Jet Contractors mainly bids alone in tenders. It can also bid in groups and subcontract the production of the different project components to its subsidiaries and sister companies. This is particularly the case within the framework of the process launched by ONEE for the selection of qualified companies for the construction of the El Menzel STEP, with a planned capacity of 300 to 400 MW, where six groups of companies have submitted their applications, three of which were prequalified. Jet Contractors is part of one of the consortiums with foreign players.

A more profitable model
The model based on sister or subsidiary companies offers fairly significant margin generation, even more so when it comes to projects requiring specific technical expertise other than construction know-how. Indeed, Jet Contractors manages to secure an operating margin of between 6.3% and 7.3% over the last three financial years (2021 to 2023). Based on this operational profitability and taking into account the low CAPEX required for the projected development, the generation of significant operational cash flows depends on the speed of growth in turnover from one year to the next and the WCR in number of days of turnover.

Also, the strategic positioning of Jet Contractors has enabled it to reach a milestone with an overall consolidated turnover of more than 1.8 billion dirhams in 2022 and 2.2 billion dirhams in 2023, an average annual increase of more than 16% since 2013, and a group order book remaining to be executed amounting to 7.9 billion dirhams at the end of December 2023, in growth of 27% compared to December 31, 2022, the export share of which represents nearly 46% of the portfolio.

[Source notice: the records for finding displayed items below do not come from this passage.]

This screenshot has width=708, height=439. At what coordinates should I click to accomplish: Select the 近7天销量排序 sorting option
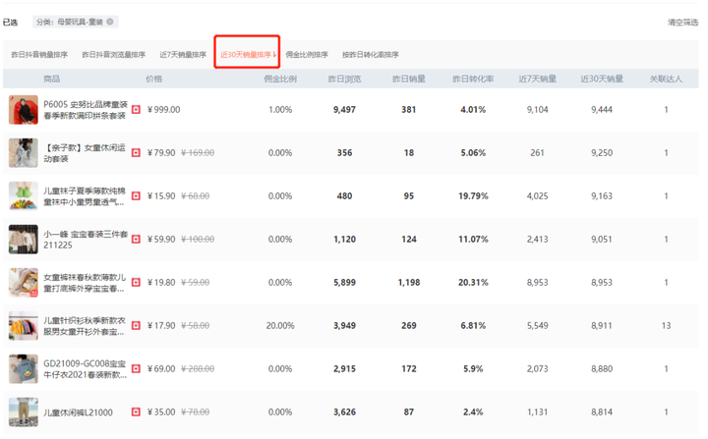coord(183,55)

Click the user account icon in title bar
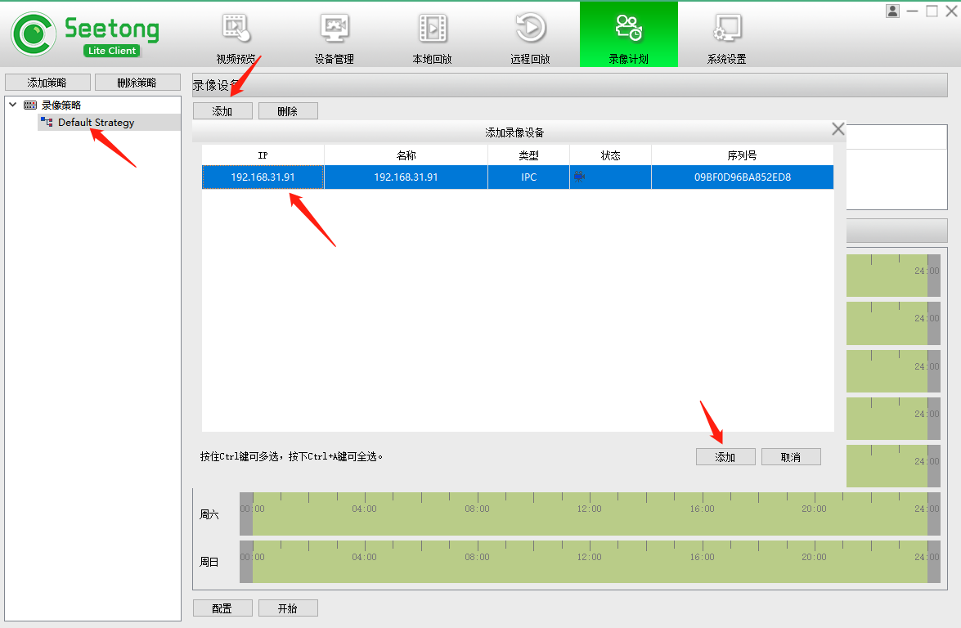[892, 11]
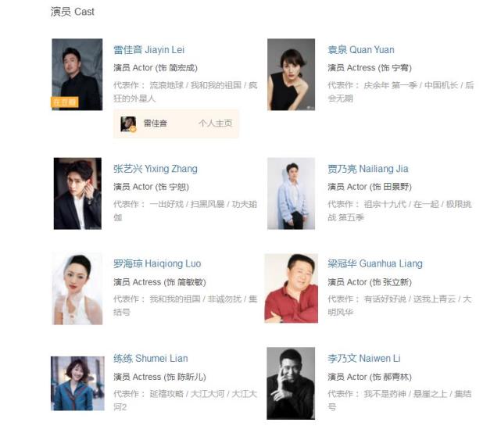Open the 袁泉 Quan Yuan name link
The image size is (501, 433).
point(361,50)
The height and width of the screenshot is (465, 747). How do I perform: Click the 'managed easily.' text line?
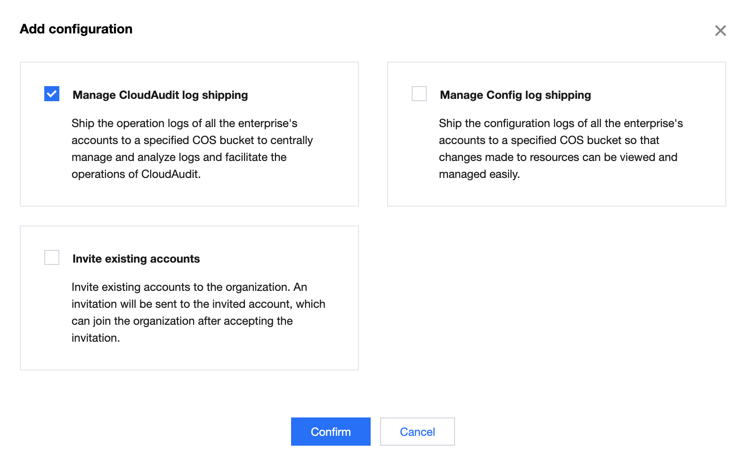[479, 174]
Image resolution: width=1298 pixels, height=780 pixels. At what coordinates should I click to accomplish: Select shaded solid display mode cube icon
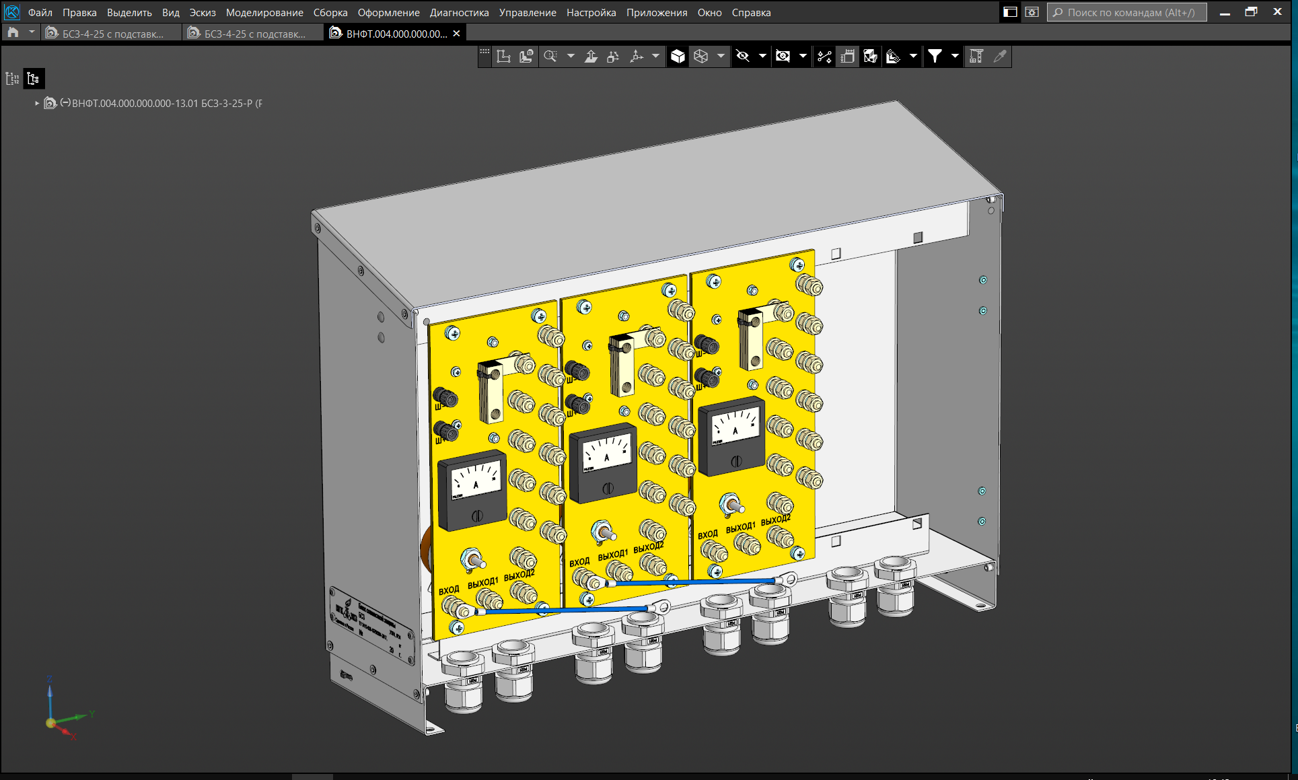tap(678, 57)
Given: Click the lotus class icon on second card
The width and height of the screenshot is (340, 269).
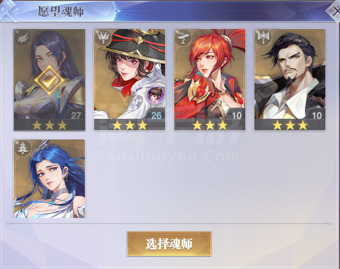Looking at the screenshot, I should point(103,38).
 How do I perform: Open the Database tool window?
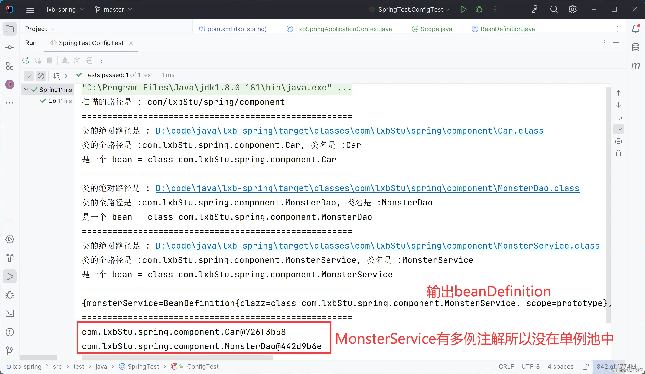pyautogui.click(x=636, y=47)
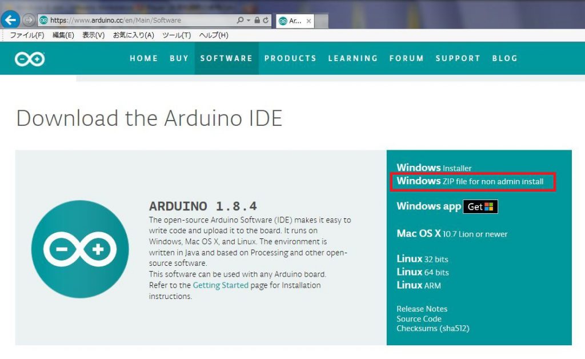Click inside the browser address bar URL field
The width and height of the screenshot is (585, 359).
pos(143,21)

In 2024, these figures should be largely beaten with a cumulative turnover over the first three quarters of 2.1 billion dirhams, growing by 54% compared to the first three quarters of 2023, while improving cash flow by 17 % thanks to the optimization of the WCR.

Jet Contractors has strong differentiating assets in its competitive environment which allow it to secure a diversified and profitable order book. It exceeded 9 billion dirhams at the end of September 2024.

In order to be able to pass on the benefits to shareholders, Jet Contractors will ensure that its growth is controlled and will work technically and structurally to reduce its relative WCR (in days of turnover)”promises the group in its reference document registered with the AMMC.